# SHORT PROBLEM
Answer these questions about the forum thread on overtaking horses below:
(a) What kind of lane was the first poster driving on?
(b) Where did the riders pull over once they noticed the situation?
(c) What does Wiz201 say the other driver should have done?

# Overtaking horses



## Tails and Trails (Jan 9, 2014)

Im quite horse savvy, have experience of riding and my other half rides.

So i always slow down for horse and pass slow and wide

today I did just this, for two pairs of horses ahead of me riding 2 abreast (or it might have been 3 horses with 2 abreast, im not sure)

Its a lane with a stables on it, but can also be quite fast with traffic.

So here I was, already in the process of passing wide and slow. I was quietly and slowly getting up alongside the horses, on the other side of the road, with the intention of slowly returning to my side of the road in front of the horses.
It was safe to do so at this point, as the road was very straight with a good long view and there was no oncoming traffic. However, by the time I had taken to get alongside the horses, a car had come bombing up his side of the road. He could see well in advance what I was doing, but kept his fast speed up. This left me with the choice of suddenly accelerating alongside and in front of 4 horses, which I was was not prepared to do. So he slowed down a tad but still proceeded to flash me to compel me to do so, but I kept to my decision.
At which point the riders became aware of the situation and pulled over on to the grass verge, as I was stranded alongside them, unable to get round in front back to my side of the rode, as the other driver had stopped too close in front of me blocking my access.

What does everyone think of this situation?


----------



## Wiz201 (Jun 13, 2012)

he was a stupid idiot and should have slowed down to let you pass as well as passing the horses.


----------



## Lurcherlad (Jan 5, 2013)

The bloke was a complete w*nker! Sounds like he had plenty of time to be considerate and was obviously going too fast if he appeared from nowhere in the conditions that you state.

Text and element-pointing items:
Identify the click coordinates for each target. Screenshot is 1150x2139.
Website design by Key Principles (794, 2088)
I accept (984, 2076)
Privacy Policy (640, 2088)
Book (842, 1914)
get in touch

# THE ANSWER
(a) A lane with a stables on it, which can also be quite fast with traffic.
(b) Onto the grass verge.
(c) Slowed down to let the first poster pass as well as passing the horses.